> [What needs to be done] Transcribe all the records with complete accuracy.

> [Data]

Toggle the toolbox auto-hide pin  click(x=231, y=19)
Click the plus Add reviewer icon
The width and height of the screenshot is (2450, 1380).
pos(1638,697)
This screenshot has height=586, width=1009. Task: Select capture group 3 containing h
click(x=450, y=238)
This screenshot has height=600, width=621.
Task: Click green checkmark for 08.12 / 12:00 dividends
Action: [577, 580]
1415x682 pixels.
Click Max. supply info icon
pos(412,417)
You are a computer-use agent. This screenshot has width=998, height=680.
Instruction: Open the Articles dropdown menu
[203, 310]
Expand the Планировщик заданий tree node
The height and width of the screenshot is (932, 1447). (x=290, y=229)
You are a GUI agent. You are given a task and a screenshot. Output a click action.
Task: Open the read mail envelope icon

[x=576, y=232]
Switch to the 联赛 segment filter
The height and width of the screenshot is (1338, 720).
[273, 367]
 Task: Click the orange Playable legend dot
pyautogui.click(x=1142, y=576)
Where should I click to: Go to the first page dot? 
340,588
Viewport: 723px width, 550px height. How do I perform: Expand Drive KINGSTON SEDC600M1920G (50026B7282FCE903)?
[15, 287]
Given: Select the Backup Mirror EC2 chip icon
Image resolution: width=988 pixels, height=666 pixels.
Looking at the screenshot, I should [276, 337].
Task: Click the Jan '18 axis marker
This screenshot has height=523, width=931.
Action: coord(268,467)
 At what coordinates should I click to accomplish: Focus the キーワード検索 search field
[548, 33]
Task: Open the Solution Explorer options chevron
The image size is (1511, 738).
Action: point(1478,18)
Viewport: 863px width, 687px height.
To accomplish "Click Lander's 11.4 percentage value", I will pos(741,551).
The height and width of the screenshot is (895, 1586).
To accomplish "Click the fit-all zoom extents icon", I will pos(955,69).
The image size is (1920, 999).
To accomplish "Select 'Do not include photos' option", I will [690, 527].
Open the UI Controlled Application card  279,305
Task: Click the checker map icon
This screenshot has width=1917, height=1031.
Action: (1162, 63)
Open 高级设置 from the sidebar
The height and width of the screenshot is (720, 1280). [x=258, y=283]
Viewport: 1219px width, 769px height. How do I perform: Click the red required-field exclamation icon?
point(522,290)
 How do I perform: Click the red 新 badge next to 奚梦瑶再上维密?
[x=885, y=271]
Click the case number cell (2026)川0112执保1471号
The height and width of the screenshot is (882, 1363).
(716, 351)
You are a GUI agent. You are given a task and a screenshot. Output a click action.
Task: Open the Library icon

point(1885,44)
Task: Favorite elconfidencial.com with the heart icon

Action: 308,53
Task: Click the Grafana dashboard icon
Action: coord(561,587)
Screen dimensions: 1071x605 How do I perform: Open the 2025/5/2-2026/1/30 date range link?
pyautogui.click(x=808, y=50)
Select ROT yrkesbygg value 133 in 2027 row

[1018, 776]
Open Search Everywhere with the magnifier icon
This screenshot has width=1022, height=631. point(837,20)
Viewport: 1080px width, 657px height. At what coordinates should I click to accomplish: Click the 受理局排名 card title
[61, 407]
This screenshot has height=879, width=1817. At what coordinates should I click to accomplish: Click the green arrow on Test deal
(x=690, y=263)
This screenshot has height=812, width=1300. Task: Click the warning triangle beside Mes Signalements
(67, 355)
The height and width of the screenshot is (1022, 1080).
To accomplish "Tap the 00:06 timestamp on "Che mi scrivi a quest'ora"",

> [Exercise answer]
Toggle the toolbox auto-hide pin  click(x=231, y=19)
Click the plus Add reviewer icon
The width and height of the screenshot is (2450, 1380).
pos(1638,697)
This screenshot has height=586, width=1009. Task: Select capture group 3 containing h
click(x=450, y=238)
This screenshot has height=600, width=621.
Task: Click green checkmark for 08.12 / 12:00 dividends
Action: [577, 580]
1415x682 pixels.
Click Max. supply info icon
pos(412,417)
You are a computer-use agent. This screenshot has width=998, height=680.
Instruction: Open the Articles dropdown menu
[203, 310]
Expand the Планировщик заданий tree node
The height and width of the screenshot is (932, 1447). (x=290, y=229)
You are a GUI agent. You are given a task and a screenshot. Output a click action.
Task: Open the read mail envelope icon

[x=576, y=232]
Switch to the 联赛 segment filter
The height and width of the screenshot is (1338, 720).
[273, 367]
 Task: Click the orange Playable legend dot
pyautogui.click(x=1142, y=576)
Where should I click to: Go to the first page dot? 
340,588
Viewport: 723px width, 550px height. How do I perform: Expand Drive KINGSTON SEDC600M1920G (50026B7282FCE903)?
[15, 287]
Given: Select the Backup Mirror EC2 chip icon
Image resolution: width=988 pixels, height=666 pixels.
Looking at the screenshot, I should [276, 337].
Task: Click the Jan '18 axis marker
This screenshot has height=523, width=931.
Action: coord(268,467)
 At what coordinates should I click to accomplish: Focus the キーワード検索 search field
[548, 33]
Task: Open the Solution Explorer options chevron
The image size is (1511, 738).
Action: point(1478,18)
Viewport: 863px width, 687px height.
To accomplish "Click Lander's 11.4 percentage value", I will pos(741,551).
The height and width of the screenshot is (895, 1586).
To accomplish "Click the fit-all zoom extents icon", I will pos(955,69).
The image size is (1920, 999).
To accomplish "Select 'Do not include photos' option", I will [690, 527].
Open the UI Controlled Application card  279,305
Task: Click the checker map icon
This screenshot has width=1917, height=1031.
Action: (1162, 63)
Open 高级设置 from the sidebar
The height and width of the screenshot is (720, 1280). [x=258, y=283]
Viewport: 1219px width, 769px height. How do I perform: Click the red required-field exclamation icon?
point(522,290)
 How do I perform: Click the red 新 badge next to 奚梦瑶再上维密?
[x=885, y=271]
Click the case number cell (2026)川0112执保1471号
The height and width of the screenshot is (882, 1363).
(716, 351)
You are a GUI agent. You are given a task and a screenshot. Output a click action.
Task: Open the Library icon

point(1885,44)
Task: Favorite elconfidencial.com with the heart icon

Action: 308,53
Task: Click the Grafana dashboard icon
Action: coord(561,587)
Screen dimensions: 1071x605 How do I perform: Open the 2025/5/2-2026/1/30 date range link?
pyautogui.click(x=808, y=50)
Select ROT yrkesbygg value 133 in 2027 row

[1018, 776]
Open Search Everywhere with the magnifier icon
This screenshot has width=1022, height=631. point(837,20)
Viewport: 1080px width, 657px height. At what coordinates should I click to accomplish: Click the 受理局排名 card title
[61, 407]
This screenshot has height=879, width=1817. At what coordinates should I click to accomplish: Click the green arrow on Test deal
(x=690, y=263)
This screenshot has height=812, width=1300. Task: Click the warning triangle beside Mes Signalements
(67, 355)
The height and width of the screenshot is (1022, 1080).
To accomplish "Tap the 00:06 timestamp on "Che mi scrivi a quest'ora"",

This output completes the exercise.